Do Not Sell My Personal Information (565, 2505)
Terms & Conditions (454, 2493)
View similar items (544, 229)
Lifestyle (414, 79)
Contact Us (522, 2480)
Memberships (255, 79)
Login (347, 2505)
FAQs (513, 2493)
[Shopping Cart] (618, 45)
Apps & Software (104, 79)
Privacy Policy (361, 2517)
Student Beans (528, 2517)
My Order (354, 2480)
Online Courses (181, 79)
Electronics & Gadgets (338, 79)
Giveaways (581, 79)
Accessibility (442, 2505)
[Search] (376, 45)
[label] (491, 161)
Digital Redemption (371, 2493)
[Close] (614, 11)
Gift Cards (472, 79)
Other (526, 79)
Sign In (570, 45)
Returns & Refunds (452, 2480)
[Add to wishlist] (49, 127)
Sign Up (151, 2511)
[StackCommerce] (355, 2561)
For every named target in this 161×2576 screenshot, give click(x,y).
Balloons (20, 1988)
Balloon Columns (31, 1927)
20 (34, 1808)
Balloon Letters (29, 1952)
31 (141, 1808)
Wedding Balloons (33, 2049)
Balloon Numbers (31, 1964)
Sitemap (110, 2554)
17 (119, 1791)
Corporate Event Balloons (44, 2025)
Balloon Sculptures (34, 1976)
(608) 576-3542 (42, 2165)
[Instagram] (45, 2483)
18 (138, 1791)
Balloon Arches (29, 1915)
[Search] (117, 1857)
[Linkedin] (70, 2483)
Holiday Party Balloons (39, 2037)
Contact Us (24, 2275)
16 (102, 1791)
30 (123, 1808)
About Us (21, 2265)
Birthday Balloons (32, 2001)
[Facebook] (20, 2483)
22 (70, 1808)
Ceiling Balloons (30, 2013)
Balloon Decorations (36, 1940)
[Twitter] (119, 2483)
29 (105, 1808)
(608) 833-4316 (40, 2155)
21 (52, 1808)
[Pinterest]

BRIEF - I'd like every line with the string "Balloons" copied from the listing.

TASK SOLUTION -
Balloons (20, 1988)
Wedding Balloons (33, 2049)
Corporate Event Balloons (44, 2025)
Holiday Party Balloons (39, 2037)
Birthday Balloons (32, 2001)
Ceiling Balloons (30, 2013)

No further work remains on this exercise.